Di bagian lain, sebuah ruangan persegi empat dengan bagian dasarnya yang lebih rendah atau
menjorok ke dalam tanah, diduga merupakan kamar dari Ratu Aisyah. Ruang yang lebih rendah
ini diduga digunakan sebagai pendingin ruangan dengan cara mengalirkan air di dalamnya dan
pada bagian atas baru diberi balok kayu sebagai dasar dari lantai ruangan. Bekas penyangga
papan masih terlihat jelas pada dinding ruangan ini.
Arsitektur Keraton Kaibon ini memang sungguh unik karena sekeliling keraton sesungguhnya
adalah saluran air. Artinya bahwa keraton ini benar-benar dibangun seolah-olah di atas air.

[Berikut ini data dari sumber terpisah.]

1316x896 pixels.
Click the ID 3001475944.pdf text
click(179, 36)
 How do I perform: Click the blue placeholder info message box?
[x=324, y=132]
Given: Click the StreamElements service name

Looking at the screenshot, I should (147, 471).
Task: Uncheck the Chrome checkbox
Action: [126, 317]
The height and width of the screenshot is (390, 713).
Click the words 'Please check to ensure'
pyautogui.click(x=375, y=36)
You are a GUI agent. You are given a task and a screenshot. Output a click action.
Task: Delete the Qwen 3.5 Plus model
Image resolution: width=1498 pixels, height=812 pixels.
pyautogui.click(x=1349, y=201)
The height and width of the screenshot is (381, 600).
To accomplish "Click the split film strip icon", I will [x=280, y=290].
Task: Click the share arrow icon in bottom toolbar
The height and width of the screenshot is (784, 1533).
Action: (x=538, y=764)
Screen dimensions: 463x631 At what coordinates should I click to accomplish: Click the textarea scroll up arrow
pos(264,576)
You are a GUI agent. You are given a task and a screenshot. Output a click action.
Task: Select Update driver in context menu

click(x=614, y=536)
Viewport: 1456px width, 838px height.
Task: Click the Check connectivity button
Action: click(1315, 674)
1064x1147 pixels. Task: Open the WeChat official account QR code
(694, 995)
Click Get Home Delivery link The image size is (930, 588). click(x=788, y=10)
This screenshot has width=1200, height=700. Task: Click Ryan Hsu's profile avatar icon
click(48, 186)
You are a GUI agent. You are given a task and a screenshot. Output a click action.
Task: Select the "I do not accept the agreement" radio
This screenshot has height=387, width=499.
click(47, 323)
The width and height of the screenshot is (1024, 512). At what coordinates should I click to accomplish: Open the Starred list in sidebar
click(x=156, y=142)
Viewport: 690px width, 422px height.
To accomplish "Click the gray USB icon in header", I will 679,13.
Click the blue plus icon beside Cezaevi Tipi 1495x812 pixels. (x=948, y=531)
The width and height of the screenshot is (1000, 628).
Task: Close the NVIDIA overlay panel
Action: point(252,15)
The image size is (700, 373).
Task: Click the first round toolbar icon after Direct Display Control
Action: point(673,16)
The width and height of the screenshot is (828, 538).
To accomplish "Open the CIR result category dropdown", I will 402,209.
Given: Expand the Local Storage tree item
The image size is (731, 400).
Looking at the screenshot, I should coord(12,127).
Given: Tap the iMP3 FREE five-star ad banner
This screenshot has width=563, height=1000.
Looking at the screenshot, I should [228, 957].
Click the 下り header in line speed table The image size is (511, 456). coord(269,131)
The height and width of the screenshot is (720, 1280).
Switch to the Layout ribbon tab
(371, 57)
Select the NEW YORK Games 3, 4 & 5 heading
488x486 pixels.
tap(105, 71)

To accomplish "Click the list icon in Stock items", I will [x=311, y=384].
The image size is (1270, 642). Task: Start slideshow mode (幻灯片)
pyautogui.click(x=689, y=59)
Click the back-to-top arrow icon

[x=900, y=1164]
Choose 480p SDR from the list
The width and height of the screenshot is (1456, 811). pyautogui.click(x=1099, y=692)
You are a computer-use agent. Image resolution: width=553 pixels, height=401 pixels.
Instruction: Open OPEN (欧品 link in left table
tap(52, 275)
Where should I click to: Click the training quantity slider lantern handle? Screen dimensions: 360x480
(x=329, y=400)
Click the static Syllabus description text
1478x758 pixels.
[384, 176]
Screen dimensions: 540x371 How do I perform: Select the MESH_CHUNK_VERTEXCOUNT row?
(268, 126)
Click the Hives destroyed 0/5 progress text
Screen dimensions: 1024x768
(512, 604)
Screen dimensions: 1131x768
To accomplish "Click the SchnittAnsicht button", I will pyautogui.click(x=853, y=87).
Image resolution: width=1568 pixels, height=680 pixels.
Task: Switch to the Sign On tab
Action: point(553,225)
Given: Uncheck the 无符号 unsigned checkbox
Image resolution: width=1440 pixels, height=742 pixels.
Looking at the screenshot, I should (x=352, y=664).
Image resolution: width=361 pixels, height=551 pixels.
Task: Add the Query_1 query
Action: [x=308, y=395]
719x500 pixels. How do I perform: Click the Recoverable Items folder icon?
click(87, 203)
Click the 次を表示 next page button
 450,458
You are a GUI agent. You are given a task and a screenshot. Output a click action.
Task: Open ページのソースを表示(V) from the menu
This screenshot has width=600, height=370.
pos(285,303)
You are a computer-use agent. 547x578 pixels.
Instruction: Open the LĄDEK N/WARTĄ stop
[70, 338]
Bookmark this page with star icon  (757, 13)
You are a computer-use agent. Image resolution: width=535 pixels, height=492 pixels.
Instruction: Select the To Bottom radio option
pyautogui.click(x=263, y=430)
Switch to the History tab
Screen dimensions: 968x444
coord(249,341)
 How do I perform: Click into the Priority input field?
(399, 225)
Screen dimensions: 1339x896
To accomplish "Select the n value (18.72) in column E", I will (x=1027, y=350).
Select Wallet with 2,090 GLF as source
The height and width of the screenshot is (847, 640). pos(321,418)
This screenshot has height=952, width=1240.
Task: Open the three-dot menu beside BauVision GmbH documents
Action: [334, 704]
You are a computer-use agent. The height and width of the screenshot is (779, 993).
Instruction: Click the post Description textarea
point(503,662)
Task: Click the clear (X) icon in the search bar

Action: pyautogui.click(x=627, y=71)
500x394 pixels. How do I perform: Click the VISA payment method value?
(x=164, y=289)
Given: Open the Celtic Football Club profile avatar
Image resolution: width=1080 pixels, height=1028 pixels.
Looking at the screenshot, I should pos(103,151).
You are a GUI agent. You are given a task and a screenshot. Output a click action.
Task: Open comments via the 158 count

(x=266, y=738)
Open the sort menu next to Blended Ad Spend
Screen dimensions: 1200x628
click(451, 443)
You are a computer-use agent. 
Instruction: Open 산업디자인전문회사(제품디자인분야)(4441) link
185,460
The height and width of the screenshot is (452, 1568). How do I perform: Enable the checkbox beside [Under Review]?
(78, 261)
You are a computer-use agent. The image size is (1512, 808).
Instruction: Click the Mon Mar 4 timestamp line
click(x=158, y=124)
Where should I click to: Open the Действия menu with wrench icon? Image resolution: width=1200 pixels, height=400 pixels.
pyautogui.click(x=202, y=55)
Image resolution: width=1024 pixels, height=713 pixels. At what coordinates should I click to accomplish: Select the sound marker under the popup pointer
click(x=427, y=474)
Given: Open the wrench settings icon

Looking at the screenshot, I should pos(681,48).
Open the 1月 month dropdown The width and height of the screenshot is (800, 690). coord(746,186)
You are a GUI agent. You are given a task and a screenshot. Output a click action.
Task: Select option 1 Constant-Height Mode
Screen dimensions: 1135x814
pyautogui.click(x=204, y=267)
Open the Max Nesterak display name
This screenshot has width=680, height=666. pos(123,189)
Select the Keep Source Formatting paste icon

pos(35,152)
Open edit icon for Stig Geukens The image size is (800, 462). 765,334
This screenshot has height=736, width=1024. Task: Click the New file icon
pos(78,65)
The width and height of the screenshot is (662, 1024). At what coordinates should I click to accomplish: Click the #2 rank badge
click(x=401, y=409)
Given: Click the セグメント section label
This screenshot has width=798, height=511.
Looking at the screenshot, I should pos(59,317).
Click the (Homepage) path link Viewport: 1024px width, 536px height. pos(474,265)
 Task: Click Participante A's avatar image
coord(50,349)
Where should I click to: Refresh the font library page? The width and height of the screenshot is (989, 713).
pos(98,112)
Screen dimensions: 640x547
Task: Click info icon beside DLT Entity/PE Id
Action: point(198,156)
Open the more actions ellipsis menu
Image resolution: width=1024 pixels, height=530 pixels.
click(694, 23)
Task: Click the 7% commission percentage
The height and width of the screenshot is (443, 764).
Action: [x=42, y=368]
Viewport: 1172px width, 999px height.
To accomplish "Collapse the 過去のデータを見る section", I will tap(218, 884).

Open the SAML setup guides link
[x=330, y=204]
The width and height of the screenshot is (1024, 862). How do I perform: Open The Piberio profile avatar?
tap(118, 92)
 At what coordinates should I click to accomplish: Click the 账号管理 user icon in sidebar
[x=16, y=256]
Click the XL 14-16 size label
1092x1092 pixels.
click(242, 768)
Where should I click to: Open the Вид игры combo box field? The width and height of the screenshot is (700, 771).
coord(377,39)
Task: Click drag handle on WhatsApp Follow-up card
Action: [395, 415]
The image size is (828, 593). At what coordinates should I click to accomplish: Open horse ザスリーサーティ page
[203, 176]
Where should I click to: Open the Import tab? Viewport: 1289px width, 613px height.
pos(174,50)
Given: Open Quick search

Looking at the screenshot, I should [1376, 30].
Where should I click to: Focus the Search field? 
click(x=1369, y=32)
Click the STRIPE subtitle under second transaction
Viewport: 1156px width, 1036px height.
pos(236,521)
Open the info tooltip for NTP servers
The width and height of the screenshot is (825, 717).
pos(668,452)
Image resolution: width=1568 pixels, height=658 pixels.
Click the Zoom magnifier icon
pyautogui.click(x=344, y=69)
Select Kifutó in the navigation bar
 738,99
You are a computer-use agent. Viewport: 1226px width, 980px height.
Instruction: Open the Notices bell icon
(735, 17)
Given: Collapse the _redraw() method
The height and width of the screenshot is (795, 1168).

Semua
jalan masuk dari depan maupun belakang ternyata memang benar-benar harus melalui jalan air.
Dan meskipun keraton ini memang didesain sebagai tempat tinggal ibu raja, tampak bahwa ciri-
ciri bangunan keislamannya tetap ada; karena ternyata bangunan inti keraton ini adalah sebuah
masjid dengan pilar-pilar tinggi yang sangat megah dan anggun. Dan kalau mau ditarik dan
ditelusuri jalur air ini memang menghubungkan laut, sehingga dapat dibayangkan betapa
indahnya tata alur jalan menuju keraton ini pada waktu itu

B. Keraton surosoan
Keraton Surosowan adalah sebuah keraton di Banten. Keraton ini dibangun sekitar tahun 1522-
1526 pada masa pemerintahan Maulana Hasanuddin, yang kemudian dikenal sebagai pendiri dari
Kesultanan Banten.
Selanjutnya pada masa penguasa Banten berikutnya bangunan keraton ini ditingkatkan bahkan
konon juga melibatkan ahli bangunan asal Belanda, yaitu Hendrik Lucasz Cardeel, seorang
arsitek berkebangsaan Belanda yang memeluk Islam yang bergelar Pangeran Wiraguna. [2]
Dinding pembatas setinggi 2 meter mengitari area keraton sekitar kurang lebih 3 hektare.
Surowowan mirip sebuah benteng Belanda yang kokoh dengan bastion (sudut benteng yang
berbentuk intan) di empat sudut bangunannya. Sehingga pada masa jayanya Banten juga disebut
dengan Kota Intan.
Saat ini bangunan di dalam dinding keraton tak ada lagi yang utuh. Hanya menyisakan runtuhan
dinding dan pondasi kamar-kamar berdenah persegi empat yang jumlahnya puluhan.